The class is upbeat, interesting, stimulating and precisely pitched to what I need. We discuss monologue, point of view, the tricky line between stereotype and character in 3-D. I am in seventh heaven. It all goes swimmingly well, in fact, until the last informal moments. I have spent so long making notes that I find I'm the last to leave. The tutor is there, too, packing up his papers.

That was very good, what you wrote, he says encouragingly as I near the door. I am beginning to approach a feeling equivalent to the icing on the cake. And then -

Who do you read? he asks.

A hopeful, expectant look flickers across his pleasant face.

Er... I say.

He might as well have driven me into a brick wall. Who do I read? I ask myself, attempting bibliographies in my head. Who do I read? And I, who was raised on the classics, who could quote Shakespeare at seven, who once wrote critical essays citing Woolf, and Mansfield, and Plath - I who carried Henry James with me at sixteen, discovered John Irving in my thirties, moved on to Philip Roth, then back a century to Edith Wharton - in that moment could not utter one single author's name.

The question was asked of genuine interest. For my tutor, who I read places me on his world map. Later it occurs to me that had he asked What do you read? I could have answered. And what I have been reading of late defines me as sharply as my former intimacy with the Brontes.

The conversation goes like this:

What do you read? he asks.

Sell-by dates, I reply without thinking. I read alot of those. Oh, and ingredient lists come a close second in those stolen moments at the fridge door. Then there's cereal packets, shopping lists and instructions on battery-fitting - always a joy. Small-print, disclaimers, the fiddly bits on bills. When I have lots of time I read magazines - you know, Woman and Home, Ideal Home, that sort of thing. Anything with a home in it, really...

Late tonight I flick through my notes for the day. The very first note, in big, breezy capitals, says READ, READ, READ. ANYTHING. EVERYTHING. BROADEN YOUR WORLD.

I think I'll start doing that now.

Sunday, July 01, 2007

Summer Report

Fellow would-be writers will be familiar with the desperate, procrastinatory 'I-must-clean-the-house-at-all-costs' attacks which frequently precede the act of committing words to paper.

### DESCRIPTION OF THE TASK
Extend the writing journal above, beginning right after its final sentence about cleaning the house before writing.

### EXTRACTED RECORDS
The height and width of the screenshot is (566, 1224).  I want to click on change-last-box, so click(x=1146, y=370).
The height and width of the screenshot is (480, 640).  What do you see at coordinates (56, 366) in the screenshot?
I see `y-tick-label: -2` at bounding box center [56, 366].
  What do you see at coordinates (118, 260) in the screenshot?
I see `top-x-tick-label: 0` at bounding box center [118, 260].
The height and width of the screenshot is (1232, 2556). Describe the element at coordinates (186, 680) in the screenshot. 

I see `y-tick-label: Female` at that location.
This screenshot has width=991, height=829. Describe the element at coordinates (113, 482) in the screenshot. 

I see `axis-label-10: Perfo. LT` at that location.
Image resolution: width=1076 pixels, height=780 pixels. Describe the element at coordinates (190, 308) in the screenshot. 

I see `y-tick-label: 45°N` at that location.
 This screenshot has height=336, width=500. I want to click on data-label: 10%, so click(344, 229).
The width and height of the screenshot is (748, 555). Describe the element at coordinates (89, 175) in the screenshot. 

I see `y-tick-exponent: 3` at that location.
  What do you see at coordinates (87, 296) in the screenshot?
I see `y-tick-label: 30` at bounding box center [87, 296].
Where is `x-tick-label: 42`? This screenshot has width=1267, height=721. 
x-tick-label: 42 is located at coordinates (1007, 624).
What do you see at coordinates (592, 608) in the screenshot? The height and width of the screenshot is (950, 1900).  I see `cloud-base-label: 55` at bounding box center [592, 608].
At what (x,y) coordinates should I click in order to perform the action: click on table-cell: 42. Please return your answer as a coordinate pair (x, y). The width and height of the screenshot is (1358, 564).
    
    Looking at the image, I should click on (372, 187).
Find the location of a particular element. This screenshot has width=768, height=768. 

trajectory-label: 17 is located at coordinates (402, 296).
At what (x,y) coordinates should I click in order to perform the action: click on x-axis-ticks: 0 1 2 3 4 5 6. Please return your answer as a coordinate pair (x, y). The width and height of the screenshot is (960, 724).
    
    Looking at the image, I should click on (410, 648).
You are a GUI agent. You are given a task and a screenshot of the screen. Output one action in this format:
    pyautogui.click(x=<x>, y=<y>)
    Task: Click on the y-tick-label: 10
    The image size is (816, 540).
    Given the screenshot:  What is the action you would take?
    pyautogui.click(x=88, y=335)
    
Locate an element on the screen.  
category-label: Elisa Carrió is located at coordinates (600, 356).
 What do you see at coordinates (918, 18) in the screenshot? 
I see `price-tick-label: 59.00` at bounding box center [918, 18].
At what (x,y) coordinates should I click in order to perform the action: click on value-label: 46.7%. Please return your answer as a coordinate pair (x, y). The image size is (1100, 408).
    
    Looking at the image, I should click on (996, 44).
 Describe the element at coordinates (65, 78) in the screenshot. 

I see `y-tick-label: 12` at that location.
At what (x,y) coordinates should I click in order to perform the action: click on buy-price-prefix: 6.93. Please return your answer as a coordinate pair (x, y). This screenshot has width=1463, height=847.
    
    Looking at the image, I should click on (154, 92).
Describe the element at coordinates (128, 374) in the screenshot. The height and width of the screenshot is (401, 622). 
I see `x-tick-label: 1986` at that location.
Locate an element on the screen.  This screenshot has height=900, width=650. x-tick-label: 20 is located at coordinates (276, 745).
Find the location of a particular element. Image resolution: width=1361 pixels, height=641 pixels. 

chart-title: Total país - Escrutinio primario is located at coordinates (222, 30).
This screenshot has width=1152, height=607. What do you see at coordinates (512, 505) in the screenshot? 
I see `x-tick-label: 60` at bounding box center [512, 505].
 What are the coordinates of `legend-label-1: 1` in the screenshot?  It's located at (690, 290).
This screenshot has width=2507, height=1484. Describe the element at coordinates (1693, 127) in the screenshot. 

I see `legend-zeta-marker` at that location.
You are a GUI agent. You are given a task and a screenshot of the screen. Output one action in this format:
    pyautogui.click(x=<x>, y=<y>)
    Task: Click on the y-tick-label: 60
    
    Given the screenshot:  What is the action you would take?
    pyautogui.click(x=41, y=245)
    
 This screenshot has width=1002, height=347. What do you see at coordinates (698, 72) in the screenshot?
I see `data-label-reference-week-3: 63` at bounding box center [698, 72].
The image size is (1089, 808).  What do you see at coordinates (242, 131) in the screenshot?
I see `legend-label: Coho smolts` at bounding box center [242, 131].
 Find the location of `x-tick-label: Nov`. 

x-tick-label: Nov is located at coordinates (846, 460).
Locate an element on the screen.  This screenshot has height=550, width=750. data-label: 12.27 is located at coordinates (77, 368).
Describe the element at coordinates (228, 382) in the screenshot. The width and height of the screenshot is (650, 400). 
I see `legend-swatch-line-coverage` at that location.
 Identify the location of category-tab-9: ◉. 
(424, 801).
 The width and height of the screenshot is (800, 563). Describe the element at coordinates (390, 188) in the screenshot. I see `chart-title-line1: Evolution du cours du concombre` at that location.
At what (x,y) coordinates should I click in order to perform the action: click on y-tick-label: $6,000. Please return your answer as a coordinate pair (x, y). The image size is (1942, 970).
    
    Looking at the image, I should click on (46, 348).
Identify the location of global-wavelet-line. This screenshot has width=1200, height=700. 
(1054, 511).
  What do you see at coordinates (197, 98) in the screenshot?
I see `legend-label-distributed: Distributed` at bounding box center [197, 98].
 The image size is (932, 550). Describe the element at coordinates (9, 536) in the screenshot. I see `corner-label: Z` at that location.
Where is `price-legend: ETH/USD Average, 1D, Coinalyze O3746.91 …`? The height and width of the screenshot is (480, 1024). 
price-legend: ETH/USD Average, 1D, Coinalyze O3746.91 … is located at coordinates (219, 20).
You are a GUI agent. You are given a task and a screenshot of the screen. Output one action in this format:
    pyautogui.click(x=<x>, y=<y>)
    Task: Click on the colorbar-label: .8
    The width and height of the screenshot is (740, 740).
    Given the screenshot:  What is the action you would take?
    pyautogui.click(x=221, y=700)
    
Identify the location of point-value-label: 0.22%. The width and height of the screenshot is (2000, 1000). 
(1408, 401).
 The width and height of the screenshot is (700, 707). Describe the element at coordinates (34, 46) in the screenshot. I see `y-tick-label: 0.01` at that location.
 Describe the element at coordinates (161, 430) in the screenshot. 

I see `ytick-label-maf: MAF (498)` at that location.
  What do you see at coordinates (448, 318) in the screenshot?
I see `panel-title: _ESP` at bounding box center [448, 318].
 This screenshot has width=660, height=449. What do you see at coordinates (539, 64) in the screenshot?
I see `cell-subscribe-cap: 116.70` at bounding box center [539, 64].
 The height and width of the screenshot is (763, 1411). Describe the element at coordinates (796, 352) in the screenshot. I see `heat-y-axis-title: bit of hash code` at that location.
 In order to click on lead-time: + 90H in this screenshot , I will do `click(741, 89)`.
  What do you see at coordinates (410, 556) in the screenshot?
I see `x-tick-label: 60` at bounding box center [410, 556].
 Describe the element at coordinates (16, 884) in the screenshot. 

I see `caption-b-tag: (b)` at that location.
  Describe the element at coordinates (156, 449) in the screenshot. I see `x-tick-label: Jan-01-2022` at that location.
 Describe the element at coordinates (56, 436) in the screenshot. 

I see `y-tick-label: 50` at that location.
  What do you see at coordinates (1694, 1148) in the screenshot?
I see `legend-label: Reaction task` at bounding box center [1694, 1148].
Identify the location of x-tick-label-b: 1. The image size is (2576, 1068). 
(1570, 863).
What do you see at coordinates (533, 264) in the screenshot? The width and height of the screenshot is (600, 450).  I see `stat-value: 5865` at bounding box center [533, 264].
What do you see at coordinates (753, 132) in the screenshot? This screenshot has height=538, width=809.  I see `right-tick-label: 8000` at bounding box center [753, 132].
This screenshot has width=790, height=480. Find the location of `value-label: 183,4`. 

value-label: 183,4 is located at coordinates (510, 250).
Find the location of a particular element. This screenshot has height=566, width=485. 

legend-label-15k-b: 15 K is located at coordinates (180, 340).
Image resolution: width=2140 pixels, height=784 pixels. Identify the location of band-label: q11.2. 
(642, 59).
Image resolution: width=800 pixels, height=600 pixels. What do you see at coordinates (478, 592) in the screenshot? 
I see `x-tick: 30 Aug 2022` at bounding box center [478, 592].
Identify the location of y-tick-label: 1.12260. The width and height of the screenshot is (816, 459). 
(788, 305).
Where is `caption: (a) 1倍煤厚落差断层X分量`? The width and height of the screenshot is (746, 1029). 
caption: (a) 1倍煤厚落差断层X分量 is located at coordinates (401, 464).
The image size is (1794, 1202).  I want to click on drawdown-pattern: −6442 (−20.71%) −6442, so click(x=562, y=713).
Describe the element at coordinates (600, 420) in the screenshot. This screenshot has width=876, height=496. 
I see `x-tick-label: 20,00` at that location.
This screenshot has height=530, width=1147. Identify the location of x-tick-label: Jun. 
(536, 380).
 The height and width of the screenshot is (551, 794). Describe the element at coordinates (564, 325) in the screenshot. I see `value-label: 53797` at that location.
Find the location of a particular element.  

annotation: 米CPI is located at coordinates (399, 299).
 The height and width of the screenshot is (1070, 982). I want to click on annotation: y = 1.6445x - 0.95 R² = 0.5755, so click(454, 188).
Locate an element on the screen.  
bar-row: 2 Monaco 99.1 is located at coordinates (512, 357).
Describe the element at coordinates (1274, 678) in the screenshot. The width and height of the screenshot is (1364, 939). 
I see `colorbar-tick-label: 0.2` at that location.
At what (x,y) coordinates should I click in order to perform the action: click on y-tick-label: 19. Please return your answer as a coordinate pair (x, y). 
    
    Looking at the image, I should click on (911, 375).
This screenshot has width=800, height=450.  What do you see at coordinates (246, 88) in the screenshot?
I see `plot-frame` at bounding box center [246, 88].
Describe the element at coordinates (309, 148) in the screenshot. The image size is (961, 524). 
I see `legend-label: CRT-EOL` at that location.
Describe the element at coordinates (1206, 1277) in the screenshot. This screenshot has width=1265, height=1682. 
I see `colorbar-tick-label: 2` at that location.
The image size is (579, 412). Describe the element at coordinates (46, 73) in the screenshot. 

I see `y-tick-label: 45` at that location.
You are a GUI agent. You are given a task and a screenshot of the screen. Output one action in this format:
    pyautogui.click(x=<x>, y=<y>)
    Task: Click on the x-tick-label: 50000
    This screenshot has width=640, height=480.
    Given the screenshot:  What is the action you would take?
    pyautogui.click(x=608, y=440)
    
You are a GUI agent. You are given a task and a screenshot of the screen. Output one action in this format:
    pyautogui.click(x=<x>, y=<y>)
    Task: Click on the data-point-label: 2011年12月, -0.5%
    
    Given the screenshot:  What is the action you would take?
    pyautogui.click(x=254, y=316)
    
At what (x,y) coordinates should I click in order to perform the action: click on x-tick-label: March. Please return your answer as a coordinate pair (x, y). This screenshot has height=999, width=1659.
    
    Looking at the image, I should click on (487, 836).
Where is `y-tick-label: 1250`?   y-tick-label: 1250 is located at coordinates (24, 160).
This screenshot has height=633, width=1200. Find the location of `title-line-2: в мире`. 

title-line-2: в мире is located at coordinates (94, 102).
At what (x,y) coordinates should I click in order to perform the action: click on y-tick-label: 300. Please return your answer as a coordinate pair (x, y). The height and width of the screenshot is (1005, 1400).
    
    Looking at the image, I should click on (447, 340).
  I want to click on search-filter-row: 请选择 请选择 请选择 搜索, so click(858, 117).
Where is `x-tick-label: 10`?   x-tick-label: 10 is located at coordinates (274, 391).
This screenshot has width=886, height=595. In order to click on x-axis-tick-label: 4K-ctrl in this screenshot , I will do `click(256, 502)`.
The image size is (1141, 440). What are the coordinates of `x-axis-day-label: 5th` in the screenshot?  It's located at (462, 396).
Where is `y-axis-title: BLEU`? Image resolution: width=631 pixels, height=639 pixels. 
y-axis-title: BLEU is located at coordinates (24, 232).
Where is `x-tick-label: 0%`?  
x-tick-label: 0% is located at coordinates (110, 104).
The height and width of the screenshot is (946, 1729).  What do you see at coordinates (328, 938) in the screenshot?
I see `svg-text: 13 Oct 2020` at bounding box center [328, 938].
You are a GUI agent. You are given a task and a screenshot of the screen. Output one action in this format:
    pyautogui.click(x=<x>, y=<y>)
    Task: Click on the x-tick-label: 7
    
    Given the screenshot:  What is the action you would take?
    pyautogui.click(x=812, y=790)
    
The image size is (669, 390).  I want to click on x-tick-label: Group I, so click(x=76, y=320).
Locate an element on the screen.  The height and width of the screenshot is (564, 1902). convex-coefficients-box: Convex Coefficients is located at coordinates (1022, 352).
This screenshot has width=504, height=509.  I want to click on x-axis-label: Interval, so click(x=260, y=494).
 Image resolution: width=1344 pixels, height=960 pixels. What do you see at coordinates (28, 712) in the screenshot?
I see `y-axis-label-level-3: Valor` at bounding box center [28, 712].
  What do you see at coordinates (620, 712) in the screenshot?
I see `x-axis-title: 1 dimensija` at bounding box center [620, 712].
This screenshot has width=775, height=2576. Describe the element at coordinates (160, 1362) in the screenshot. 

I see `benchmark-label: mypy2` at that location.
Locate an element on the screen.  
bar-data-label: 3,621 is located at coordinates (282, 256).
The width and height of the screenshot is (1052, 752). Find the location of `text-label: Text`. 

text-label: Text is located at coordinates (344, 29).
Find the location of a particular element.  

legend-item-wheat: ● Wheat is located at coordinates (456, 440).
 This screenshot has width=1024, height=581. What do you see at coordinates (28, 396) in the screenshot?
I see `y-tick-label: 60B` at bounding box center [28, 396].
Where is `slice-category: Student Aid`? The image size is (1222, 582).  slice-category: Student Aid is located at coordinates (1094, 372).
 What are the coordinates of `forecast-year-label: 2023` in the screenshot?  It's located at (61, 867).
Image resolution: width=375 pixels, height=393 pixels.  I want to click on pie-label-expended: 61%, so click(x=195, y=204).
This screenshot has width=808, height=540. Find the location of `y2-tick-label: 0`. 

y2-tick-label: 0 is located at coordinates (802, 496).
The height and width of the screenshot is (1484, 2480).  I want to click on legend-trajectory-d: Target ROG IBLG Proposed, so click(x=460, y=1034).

### OUTPUT BELOW
Small wonder, then, that the Creative Writing course I am about to undertake (largely, it has to be said, in astonished response to the many hugely encouraging Comments received after my last post detailing my struggles to write - for which eternal, heartfelt thanks) sent me into a house-clearing frenzy.

Imagine finding 18 hours of University-standard tuition spread over 6 mornings, for the majority of which your beloved supportive husband happens to be off work! Imagine, too, discovering that the course is - wait for it - free. Yep! Gratis. Niente - nothing! - to pay. How can this be? I asked at first. Now I'm just readying up to enjoy it.

I'm a bundle of nerves, joy and guilt, though: I don't like taking time away from Anna-mouse but this time it is as if I have no choice. I need shaking up/challenging. And my energy levels have shot through the roof! All of which, as tomorrow's start date nears, has meant that massive de-cluttering and box emptying has been achieved in an action-packed weekend at home.

Delving into a dusty crate, untouched since we moved here two years ago and probably not looked into for many more before that, I found a batch of old school reports. There were even some from my primary school days. Small, handwritten epics. It was hilarious and only a tiny bit heartbreaking to find the REPORT FOR SCHOOL YEAR ENDING JULY 1972, which read as follows:
'Livvy is producing first class imaginative written
work. She is currently at work on her first three volume novel!!
Hmmm. Right then. Could be time to quit the cleaning, don't you think?